Aim of the exercise:
Continue the passage on Griffin's claims that the Federal Reserve destabilizes the economy, starting right after its last sentence.

Amplifying Business Cycles
First, Griffin asserts that, by facilitating fractional lending, the Fed amplifies normal cycles of economic growth and contraction, thereby creating economic instability. With fractional lending, money gets repeatedly double-counted, so the total amount of money in circulation grows exponentially as long as banks are making loans.
Thus, as Griffin explains, when the economy is growing and businesses are borrowing money to finance new start-ups, the money supply grows rapidly. All the additional money in the economy creates a temporary boom. But, as the supply of money increases, its purchasing power diminishes, and prices rise. As prices rise, some businesses are unable to complete their expansion projects or start-ups. As these ventures fail, the economy begins to contract.
Businesses stop borrowing and start trying to cut expenses. Some repay their loans, others default on them, and the same process that caused the money supply to expand now works in reverse, causing it to decrease exponentially. With money in short supply, the economy goes into recession. This is how fractional lending causes boom-and-bust cycles in the economy.
Protecting Banks From Bad Investments
The second way that the Fed destabilizes the economy, according to Griffin, is by sheltering banks from the consequences of poor business decisions, thereby incentivizing them to engage in risky business practices.

Dataset section:
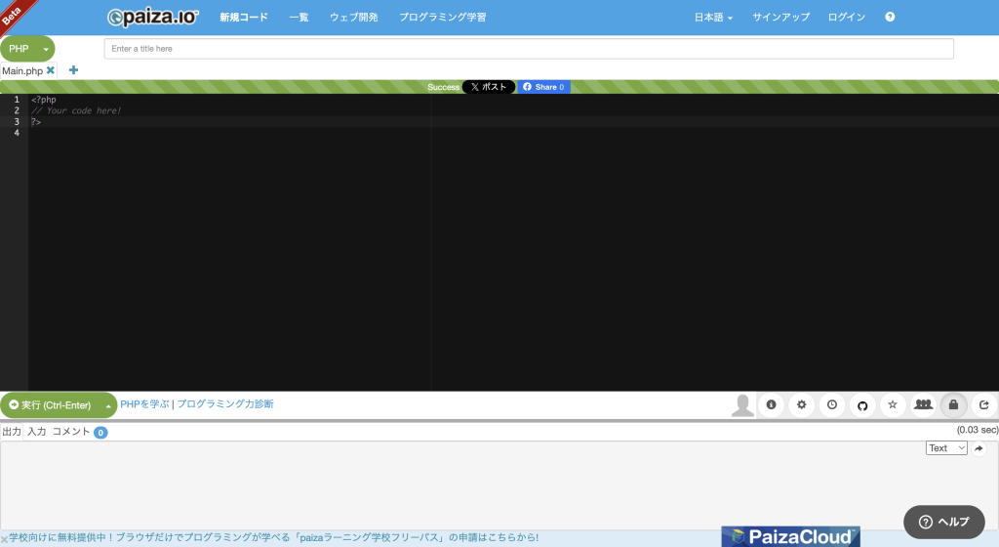Switch to the 入力 tab

click(x=36, y=431)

Task answer:
Mechanism 1: Lender of Last Resort. The Fed insulates banks from risk by ensuring that they can always borrow enough funds to meet their immediate obligations. This incentivizes practices like fractional lending.
Mechanism 2: Bailouts. The availability of large loans to fund risky or wasteful business ventures leads to large failed business ventures, which contribute to economic instability.
Mechanism 3: Deposit Insurance. Through the Federal Deposit Insurance Corporation (FDIC), the Fed insures all bank deposits, so depositors have little reason to vet the credibility of their banks and banks don’t have to compete with each other for depositors’ trust by adhering to sound business practices.
The Fed Taxes Us Through Inflation
Griffin asserts that the Fed is responsible for inflation, and he is concerned that inflation constitutes an unfair, hidden tax whereby the American people pay for the government’s expenditures without realizing it. The Fed creates as much additional currency as the government needs to finance its operations. However, as the supply of US dollars increases, the purchasing power of each dollar decreases. This is inflation.
The Fed Finances War and Waste
Griffin goes on to assert that, by creating as much money as the government wants to borrow, the Fed encourages the government to waste money on projects that voters wouldn’t support if they had to pay for them through taxes (or if they knew that they were paying for them through inflation).
The primary example that Griffin gives of wasteful government spending is war and defense spending in preparation for possible wars. Griffin also expresses concern that welfare programs, foreign aid, and environmental protection initiatives often end up spending money wastefully. If the Fed couldn’t create unlimited currency to loan to Congress, these types of programs would have to be cut or at least run more efficiently.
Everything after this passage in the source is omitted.